I wanted to post about this yesterday. As you know, Hudson has been home just over a year now. We've adopted internationally 3 times now. I think I'm qualified to say that it takes at least 6 months to a year to really get in the groove and feel bonded/attached/settled. These things take time. As I lay down next to Hudson yesterday at nap time and watched him sleep, I felt this huge momma bear feeling of love, wonder, and protection. The words to Steven Curtis Chapman's song that he wrote after adopting from China played over and over in my mind....
When love takes you in everything changes
A miracle starts with the beat of a heart
And this love will never let you go
There is nothing that could ever
cause this love to lose its hold
It would have been so easy to hit delete when we saw the email from our adoption agency regarding a waiting toddler boy who needed a family. When we put him to bed at night he says "Good night, I love you, I love you best!" Knife in heart--really---how precious is that??? I finished reading Choosing to SEE by Mary Beth Chapman(his wife). Holy cow--that book about killed me!!!! But, it was just what I needed; a great reminder to cherish the moments with our kids. She told a story of an orphaned baby boy she named Hudson. It made me ugly cry, you know, the snot running out your nose kind of cry. I'll share it soon.

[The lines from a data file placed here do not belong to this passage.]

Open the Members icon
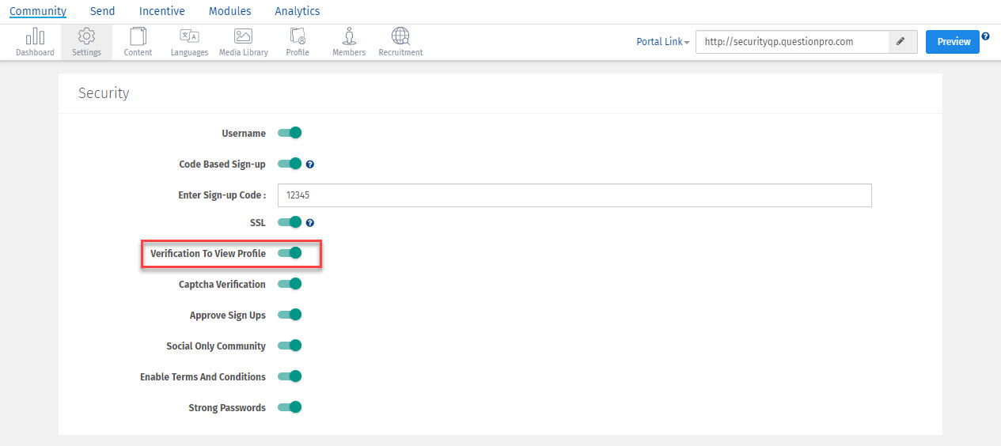The width and height of the screenshot is (1001, 446). 349,42
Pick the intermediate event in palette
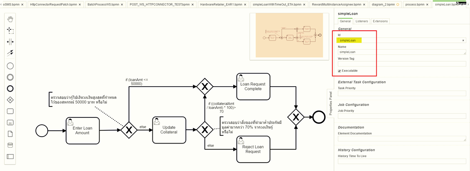The height and width of the screenshot is (171, 470). coord(10,77)
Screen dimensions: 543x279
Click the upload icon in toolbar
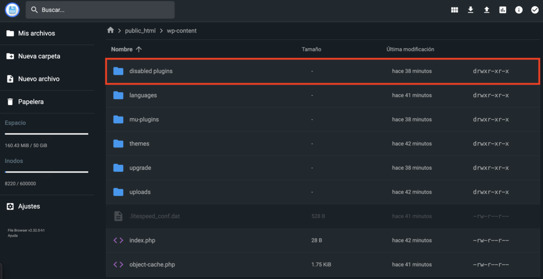486,10
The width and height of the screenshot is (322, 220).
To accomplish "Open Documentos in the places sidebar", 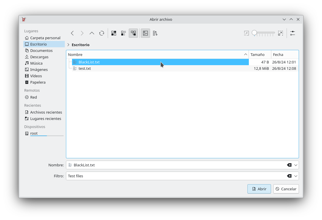I will coord(41,50).
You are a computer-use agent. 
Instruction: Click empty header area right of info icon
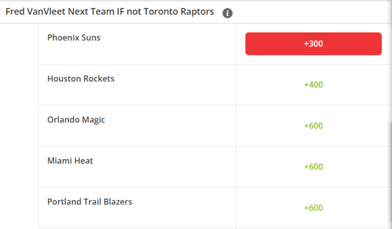click(x=310, y=12)
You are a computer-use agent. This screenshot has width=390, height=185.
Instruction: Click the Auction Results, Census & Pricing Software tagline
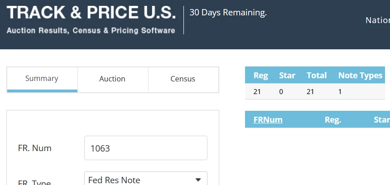(91, 31)
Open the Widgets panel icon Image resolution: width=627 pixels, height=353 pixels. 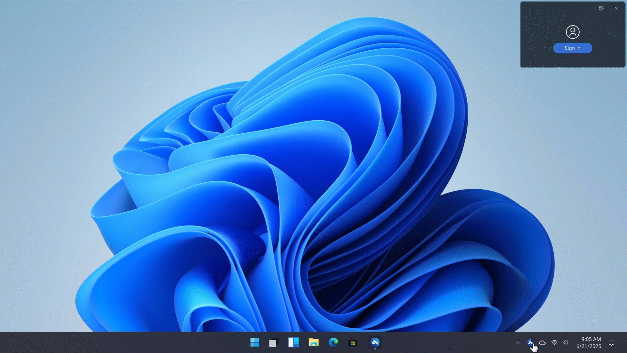293,342
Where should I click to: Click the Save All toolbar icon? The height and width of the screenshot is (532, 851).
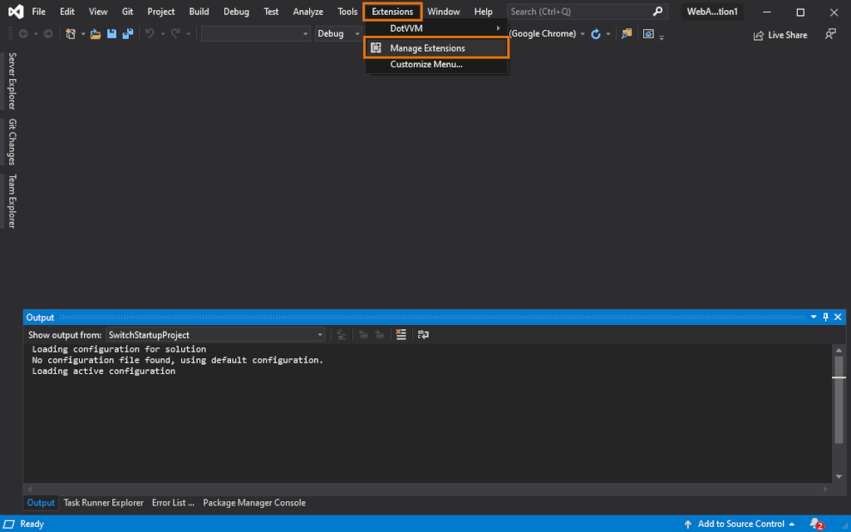[128, 34]
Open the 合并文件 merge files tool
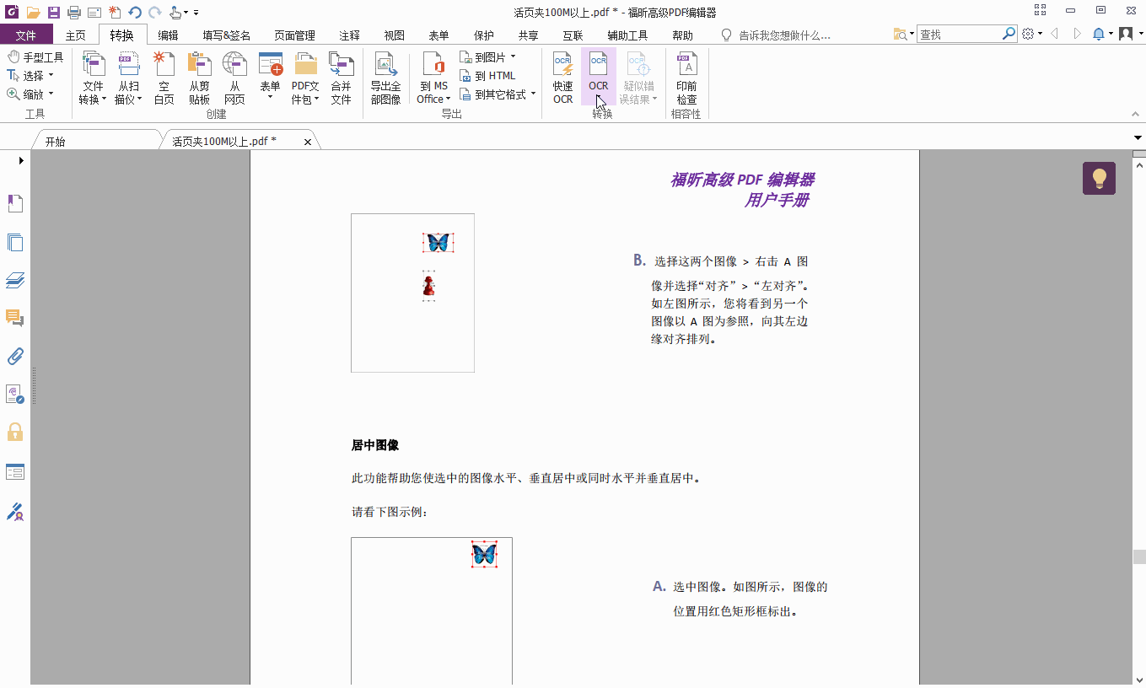 340,76
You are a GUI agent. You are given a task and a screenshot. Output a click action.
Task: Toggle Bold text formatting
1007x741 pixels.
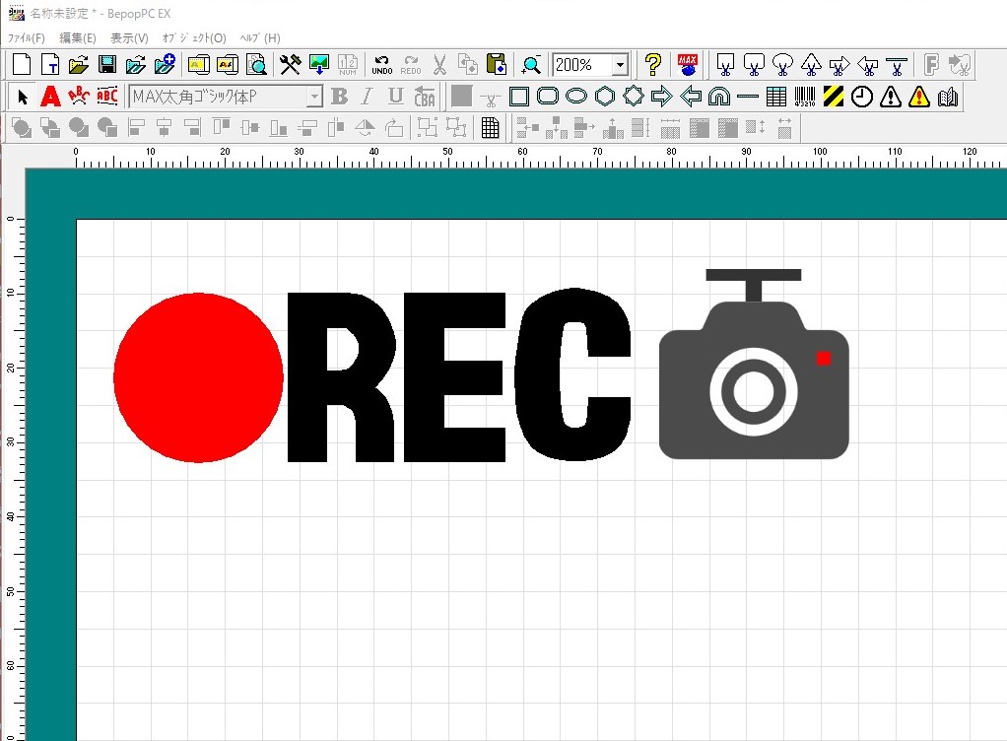click(340, 97)
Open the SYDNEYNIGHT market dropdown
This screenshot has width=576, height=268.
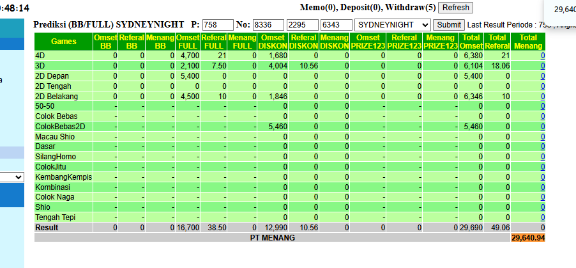pos(392,25)
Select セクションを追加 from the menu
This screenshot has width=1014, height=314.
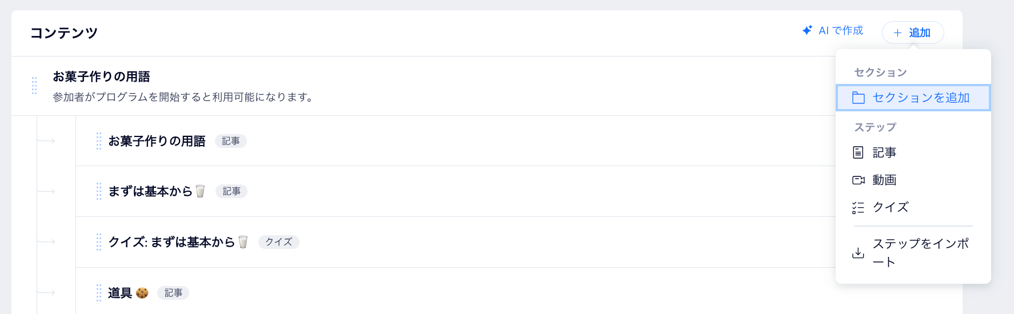point(913,98)
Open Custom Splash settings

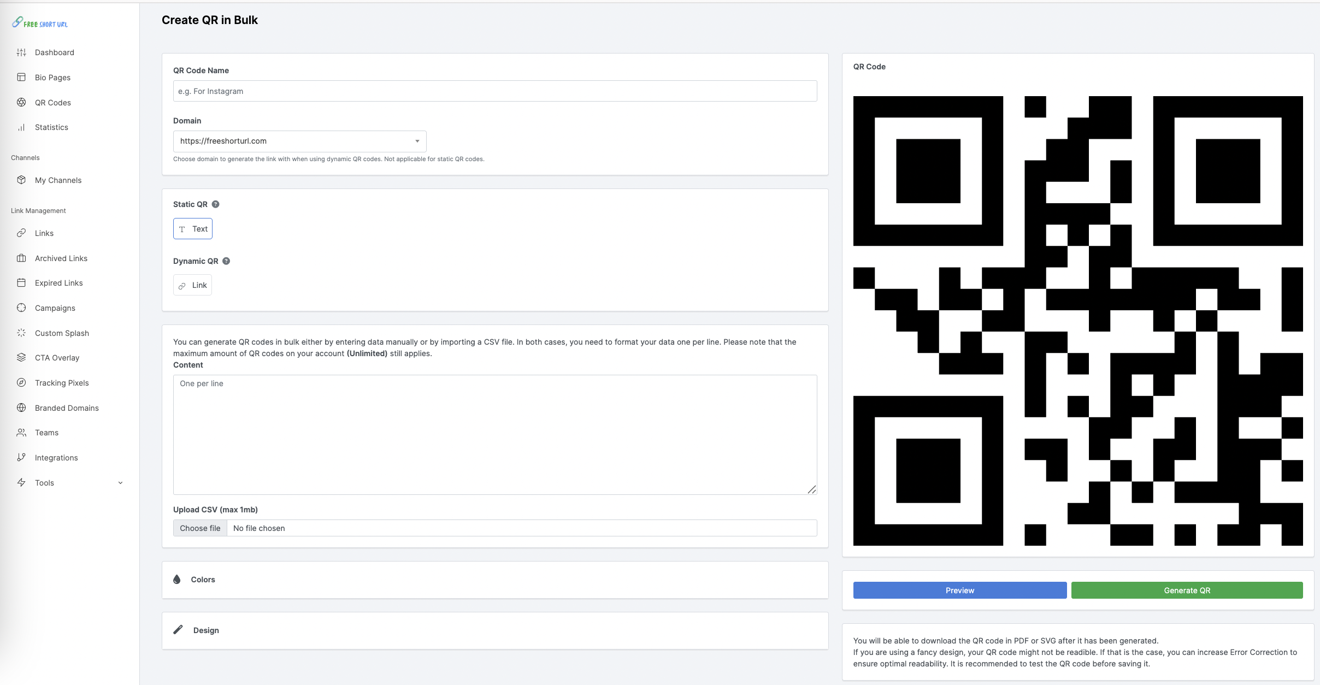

I've been a tad sad over the pregnancy loss this summer. I was bloated after dinner the other night and rubbed my belly. Man, it really hit me hard--like I'd been robbed! Like rubbing my belly triggered the reality of life and death that came and went--and I wasn't even happy about it when it was still life!! Guilt, sorrow, pain, anger, reliving fertility crap that we'd worked through years ago--all comes bubbling up again. I guess that is just how loss is huh? You do fine for a while, then slap, hit with something that triggers it? It also makes you kind of wonder "well, who's missing?" Like there is supposed to be another little person here. Don't worry, we are in no place to adopt again, and most likely never will, but your heart does wonder if there was supposed to be 5. Even Mike verbalized that thought back in August.
And, how's this for awesome? As you know, Mike is a Jr/Sr high school principal. One of his former students called today and offered 1 ticket to the Rangers vs Yankees opener tonight. LUCKY! Or, I guess I should say blessed. He hasn't told me if he accepted it or not. He had to work out some details. What a sweet sweet young man Josh is.